È quindi particolarmente rilevante la formazione degli insegnanti, alla quale è dedicato uno dei contributi di Donata Ripamonti (Quale formazione per gli insegnanti immigranti digitali), per il superamento del gap tra la costruzione dei saperi della scuola e dei saperi che nella scuola vengono inoculati suo malgrado; Ripamonti espone la sua esperienza di formatrice sul campo e i risultati di tre corsi di formazione finanziati dalla Fondazione Ibm nel 2005. Gli altri contributi indagano i rapporti tra genitori e Ict (Paolo Ferri) e tra i bambini e il computer, mediante un'indagine sul campo, di Valentina Garzia e Donata Ripamonti.

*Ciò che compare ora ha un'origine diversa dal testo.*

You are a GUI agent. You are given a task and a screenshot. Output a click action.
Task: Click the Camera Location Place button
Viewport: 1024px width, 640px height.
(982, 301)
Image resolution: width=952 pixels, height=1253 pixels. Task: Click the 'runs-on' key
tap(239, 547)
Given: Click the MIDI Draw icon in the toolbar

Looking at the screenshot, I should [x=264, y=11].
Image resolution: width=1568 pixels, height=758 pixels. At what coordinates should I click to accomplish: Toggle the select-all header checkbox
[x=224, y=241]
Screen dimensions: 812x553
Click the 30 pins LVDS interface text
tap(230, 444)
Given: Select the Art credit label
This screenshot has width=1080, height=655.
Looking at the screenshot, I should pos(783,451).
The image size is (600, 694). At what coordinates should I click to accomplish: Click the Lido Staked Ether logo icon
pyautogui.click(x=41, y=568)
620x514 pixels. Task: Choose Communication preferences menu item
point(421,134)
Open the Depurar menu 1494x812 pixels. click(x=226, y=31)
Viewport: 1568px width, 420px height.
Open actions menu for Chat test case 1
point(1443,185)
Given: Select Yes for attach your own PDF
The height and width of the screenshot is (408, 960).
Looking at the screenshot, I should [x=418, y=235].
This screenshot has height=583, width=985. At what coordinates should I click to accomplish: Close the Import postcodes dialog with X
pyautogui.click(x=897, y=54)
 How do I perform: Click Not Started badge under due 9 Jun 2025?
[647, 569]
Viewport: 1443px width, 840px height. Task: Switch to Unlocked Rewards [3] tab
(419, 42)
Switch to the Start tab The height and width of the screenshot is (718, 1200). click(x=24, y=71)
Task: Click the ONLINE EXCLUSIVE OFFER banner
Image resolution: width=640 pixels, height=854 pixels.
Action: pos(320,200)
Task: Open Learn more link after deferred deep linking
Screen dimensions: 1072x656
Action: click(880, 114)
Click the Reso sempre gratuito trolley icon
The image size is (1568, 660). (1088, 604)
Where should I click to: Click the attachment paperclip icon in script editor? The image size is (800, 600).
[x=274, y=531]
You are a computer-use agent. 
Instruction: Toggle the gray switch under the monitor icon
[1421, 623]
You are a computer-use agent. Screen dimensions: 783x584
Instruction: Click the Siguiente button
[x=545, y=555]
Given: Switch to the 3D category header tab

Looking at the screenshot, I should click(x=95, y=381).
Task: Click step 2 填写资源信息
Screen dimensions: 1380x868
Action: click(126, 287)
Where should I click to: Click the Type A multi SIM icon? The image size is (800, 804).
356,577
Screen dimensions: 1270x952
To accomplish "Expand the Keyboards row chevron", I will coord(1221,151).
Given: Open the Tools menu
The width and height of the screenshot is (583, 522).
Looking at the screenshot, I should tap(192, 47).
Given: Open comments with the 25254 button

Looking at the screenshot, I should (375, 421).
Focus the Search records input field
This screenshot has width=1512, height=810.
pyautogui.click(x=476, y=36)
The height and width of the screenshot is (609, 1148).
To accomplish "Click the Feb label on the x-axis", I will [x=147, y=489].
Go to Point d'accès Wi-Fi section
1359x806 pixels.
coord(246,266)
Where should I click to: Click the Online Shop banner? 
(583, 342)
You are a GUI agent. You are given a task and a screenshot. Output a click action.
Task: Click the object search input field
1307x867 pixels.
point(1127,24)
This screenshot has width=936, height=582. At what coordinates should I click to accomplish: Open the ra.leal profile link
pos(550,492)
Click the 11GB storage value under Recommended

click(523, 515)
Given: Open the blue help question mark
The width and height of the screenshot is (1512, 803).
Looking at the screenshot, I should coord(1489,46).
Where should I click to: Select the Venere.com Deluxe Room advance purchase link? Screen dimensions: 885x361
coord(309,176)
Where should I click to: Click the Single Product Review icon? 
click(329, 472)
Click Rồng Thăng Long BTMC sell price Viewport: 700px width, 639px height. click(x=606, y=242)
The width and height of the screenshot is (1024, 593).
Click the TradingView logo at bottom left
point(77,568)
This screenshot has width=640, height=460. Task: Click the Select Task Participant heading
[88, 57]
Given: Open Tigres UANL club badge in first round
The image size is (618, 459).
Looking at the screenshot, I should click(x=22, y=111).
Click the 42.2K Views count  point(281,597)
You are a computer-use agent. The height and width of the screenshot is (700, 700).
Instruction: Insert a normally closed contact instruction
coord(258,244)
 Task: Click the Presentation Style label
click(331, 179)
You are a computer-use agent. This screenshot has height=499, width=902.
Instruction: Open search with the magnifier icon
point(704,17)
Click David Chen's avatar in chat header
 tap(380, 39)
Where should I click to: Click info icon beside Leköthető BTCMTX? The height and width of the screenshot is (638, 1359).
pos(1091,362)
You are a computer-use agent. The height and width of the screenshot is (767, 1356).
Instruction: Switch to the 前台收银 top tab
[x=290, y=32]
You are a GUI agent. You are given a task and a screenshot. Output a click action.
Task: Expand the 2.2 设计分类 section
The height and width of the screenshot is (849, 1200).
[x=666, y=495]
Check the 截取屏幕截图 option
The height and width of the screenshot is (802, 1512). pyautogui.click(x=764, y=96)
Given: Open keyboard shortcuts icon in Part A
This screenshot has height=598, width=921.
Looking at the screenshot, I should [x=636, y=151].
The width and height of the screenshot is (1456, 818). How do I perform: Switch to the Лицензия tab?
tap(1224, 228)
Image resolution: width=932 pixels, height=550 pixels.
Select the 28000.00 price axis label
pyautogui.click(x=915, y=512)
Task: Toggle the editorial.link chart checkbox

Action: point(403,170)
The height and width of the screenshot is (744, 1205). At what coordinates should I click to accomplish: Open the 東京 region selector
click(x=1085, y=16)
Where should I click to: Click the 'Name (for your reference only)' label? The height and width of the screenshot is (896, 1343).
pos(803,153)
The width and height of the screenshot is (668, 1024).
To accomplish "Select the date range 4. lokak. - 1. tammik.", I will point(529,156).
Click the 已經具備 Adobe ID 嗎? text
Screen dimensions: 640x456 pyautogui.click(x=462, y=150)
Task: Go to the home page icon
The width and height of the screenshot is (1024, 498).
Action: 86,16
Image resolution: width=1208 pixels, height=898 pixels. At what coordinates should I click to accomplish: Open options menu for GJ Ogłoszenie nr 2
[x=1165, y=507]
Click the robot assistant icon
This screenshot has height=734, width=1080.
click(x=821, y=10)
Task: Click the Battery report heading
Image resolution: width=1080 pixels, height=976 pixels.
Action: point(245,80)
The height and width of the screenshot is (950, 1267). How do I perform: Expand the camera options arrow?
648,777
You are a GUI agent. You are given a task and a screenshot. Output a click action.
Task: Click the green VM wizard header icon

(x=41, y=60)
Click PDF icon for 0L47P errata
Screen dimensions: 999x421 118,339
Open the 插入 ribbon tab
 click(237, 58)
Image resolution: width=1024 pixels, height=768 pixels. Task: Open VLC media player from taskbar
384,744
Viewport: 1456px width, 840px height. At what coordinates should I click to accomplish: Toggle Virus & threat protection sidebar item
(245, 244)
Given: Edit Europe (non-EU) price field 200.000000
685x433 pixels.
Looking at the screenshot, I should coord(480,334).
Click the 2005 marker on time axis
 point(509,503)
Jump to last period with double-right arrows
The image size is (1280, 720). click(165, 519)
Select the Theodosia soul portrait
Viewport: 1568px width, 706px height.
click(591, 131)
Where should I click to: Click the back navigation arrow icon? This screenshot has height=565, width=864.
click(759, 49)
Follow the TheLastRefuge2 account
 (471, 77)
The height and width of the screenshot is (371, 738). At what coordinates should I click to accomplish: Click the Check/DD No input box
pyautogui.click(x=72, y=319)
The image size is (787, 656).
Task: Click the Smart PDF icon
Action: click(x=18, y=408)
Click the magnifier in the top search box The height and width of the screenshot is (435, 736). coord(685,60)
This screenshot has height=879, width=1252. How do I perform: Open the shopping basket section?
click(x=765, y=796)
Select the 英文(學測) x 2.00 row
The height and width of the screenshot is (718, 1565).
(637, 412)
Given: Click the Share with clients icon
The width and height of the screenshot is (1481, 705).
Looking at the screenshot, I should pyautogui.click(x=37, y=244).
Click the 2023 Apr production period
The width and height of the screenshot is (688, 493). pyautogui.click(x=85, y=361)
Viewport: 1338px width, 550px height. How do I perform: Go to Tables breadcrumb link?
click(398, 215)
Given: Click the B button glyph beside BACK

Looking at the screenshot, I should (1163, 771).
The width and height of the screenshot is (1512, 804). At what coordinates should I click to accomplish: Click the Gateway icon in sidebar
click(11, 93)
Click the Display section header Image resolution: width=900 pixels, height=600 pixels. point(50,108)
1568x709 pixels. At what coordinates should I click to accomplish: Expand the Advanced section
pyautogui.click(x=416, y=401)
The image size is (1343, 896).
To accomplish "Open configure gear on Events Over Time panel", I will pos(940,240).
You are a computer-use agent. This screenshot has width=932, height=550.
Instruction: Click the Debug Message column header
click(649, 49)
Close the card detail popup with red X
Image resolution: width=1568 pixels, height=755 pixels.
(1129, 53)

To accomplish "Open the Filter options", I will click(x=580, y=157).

Siamo di fronte a tentativo complesso e rilevante di risolvere il nodo del rapporto tra Ict e sapere scolastico. Tuttavia, la riflessione sottesa ai vari contributi presenta alcuni limiti, dovuti probabilmente al tentativo di adeguamento dell'argomentazione alla committenza della ricerca. Se è vero che la soggettività del bambino subisce una trasformazione nell'impatto con la tecnologia digitale, non si precisa il carattere di questa trasformazione e, soprattutto, la sua desiderabilità. In particolare, l'impatto con le nuove tecnologie trasforma la concezione del tempo e dello spazio nei nativi digitali: se digitale è un nuovo linguaggio, ogni linguaggio serve all'organizzazione del pensiero. È desiderabile la sostituzione di esperienze prevalentemente digitali e visuali alle esperienze prevalentemente alfabetiche e "gutenberghiane"? O la sostituzione di una concezione lineare del tempo e dello spazio con una concezione che elimina le distanze spazio-temporali? In altri termini, provocatori, gli stessi usati nel volume, è desiderabile la sostituzione dell'homo sapiens con l'homo zappiens? Laddove per rilevante si intende funzionale alla creazione di "contesti di senso che espandano le possibilità dei campi di esperienza".
Altro limite del volume consiste nell'assumere come un dato di fatto l'accesso alle fonti on line finalizzate alla ricerca scolastica. Se è vero che Wikipedia sta competendo con la "classica" Enciclopedia Britannica (ma Paolo Ferri non ci dice in cosa consista questa competizione, forse in numero di accessi), è anche vero che si tratta di un'"enciclopedia" poco affidabile sul piano del rigore scientifico. L'autopoiesi della rete non fonda necessariamente una democrazia dei saperi competenti.
Queste sono solo alcune delle pecche di un volume per altri versi ben documentato e argomentato. Si tratta tuttavia di limiti che a tratti danno l'impressione di trovarci di fronte a un entusiasmo eccessivo nei confronti delle nuove tecnologie cui si dovrebbe un necessario riscatto.